> _Exercise_
Each entry must be restated exactly as it appears.

Recorded data:
________________________
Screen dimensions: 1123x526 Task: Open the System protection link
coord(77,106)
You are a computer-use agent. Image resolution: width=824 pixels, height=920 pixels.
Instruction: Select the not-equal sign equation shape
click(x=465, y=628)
________________________
> _Solved exercise_
Screen dimensions: 1123x526 Task: Open the System protection link
coord(77,106)
You are a computer-use agent. Image resolution: width=824 pixels, height=920 pixels.
Instruction: Select the not-equal sign equation shape
click(x=465, y=628)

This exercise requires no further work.